Friday, December 14, 2018

LSM math - size of search space for LSM tree configuration

I have written before and will write again about using 3-tuples to explain the shape of an LSM tree. This makes it easier to explain the configurations supported today and configurations we might want to support tomorrow in addition to traditional tiered and leveled compaction. The summary is that n LSM tree has N levels labeled from L1 to Ln and Lmax is another name for L1. There is one 3-tuple per level and the components of the 3-tuple are (type, fanout, runs) for Lk (level k) where:
  • type is Tiered or Leveled and explains compaction into that level
  • fanout is the size of a sorted run in Lk relative to a sorted run from Lk-1, a real and >= 1
  • runs is the number of sorted runs in that level, an integer and >= 1
Given the above how many valid configurations exist for an LSM tree? There are additional constraints that can be imposed on the 3-tuple but I will ignore most of them except for limiting fanout and runs to be <= 20. The answer is easy - there are an infinite number of configurations because fanout is a real.

The question is more interesting when fanout is limited to an integer and the number of levels is limited to between 1 and 10. I am doing this to explain the size of the search space but I don't think that fanout should be limited to an integer.

There are approximately 2^11 configurations only considering compaction type, which has 2 values, and 1 to 10 levels because there are 2^N configurations of compaction types for a tree with N levels and the sum of 2^1 + 2^2 + ... + 2^9 + 2^10 = 2^11 - 1

But when type, fanout and runs are considered then there are 2 x 20 x 20 = 800 choices per level and 800^N combinations for an LSM tree with N levels. Considering LSM trees with 1 to 10 levels then the number of valid configurations is the sum 800^1 + 800^2 + ... + 800^9 + 800^10. That is a large number of configurations if exhaustive search were to be used to find the best configuration. Note that I don't think exhaustive search should be used.

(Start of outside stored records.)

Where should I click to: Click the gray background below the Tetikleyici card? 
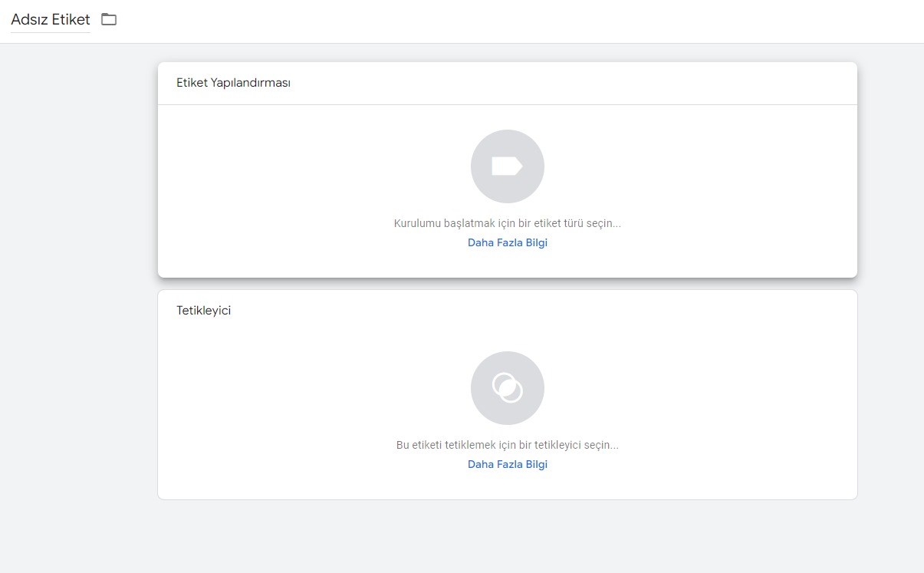507,537
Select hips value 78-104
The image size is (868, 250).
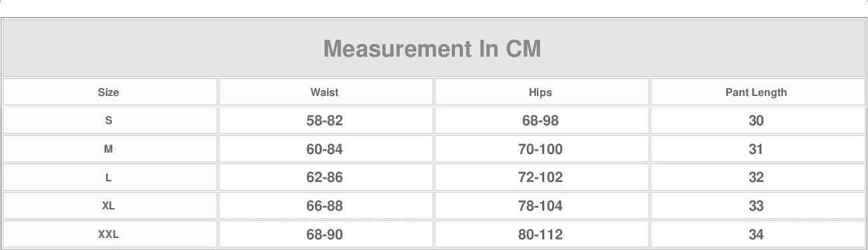click(540, 206)
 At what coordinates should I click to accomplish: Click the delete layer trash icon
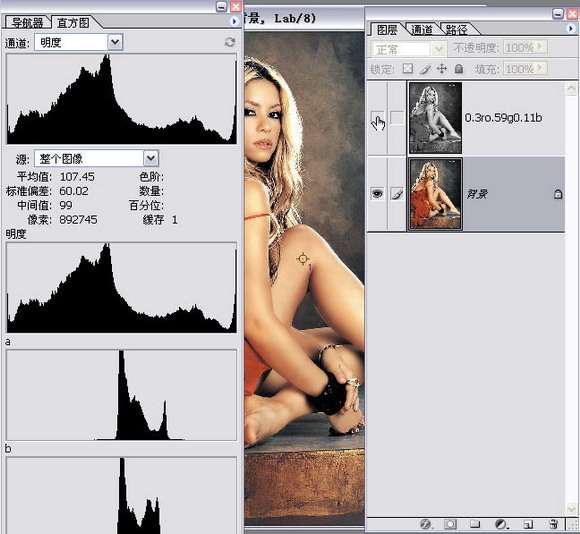(x=553, y=524)
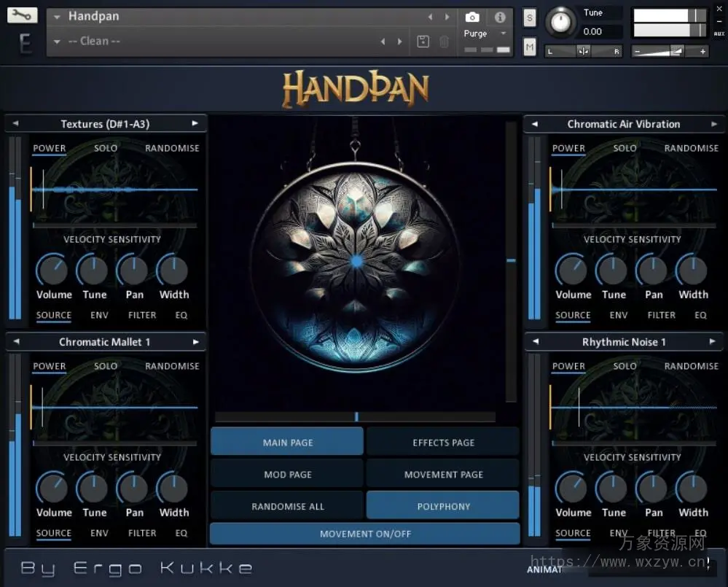Open the FILTER tab on Chromatic Air Vibration
This screenshot has width=728, height=587.
point(661,315)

Thursday, December 13, 2018

LSM math - how many levels minimizes write amplification?

How do you configure an LSM tree with leveled compaction to minimize write amplification? For a given number of levels write-amp is minimal when the same fanout (growth factor) is used between all levels, but that does not explain the number of levels to use. In this post I answer that question.
  1. The number of levels that minimizes write-amp is one of ceil(ln(T)) or floor(ln(T)) where T is the total fanout -- sizeof(database) / sizeof(memtable)
  2. When #1 is done then the per-level fanout is e when the number of levels is ln(t) and a value close to e when the number of levels is an integer.

I don't recall reading this result elsewhere, but I am happy to update this post with a link to such a result. I was encouraged to answer this after a discussion with the RocksDB team and thank Siying Dong for stating #2 above while leaving the math to me. I assume the original LSM paper didn't address this problem because that system used a fixed number of levels.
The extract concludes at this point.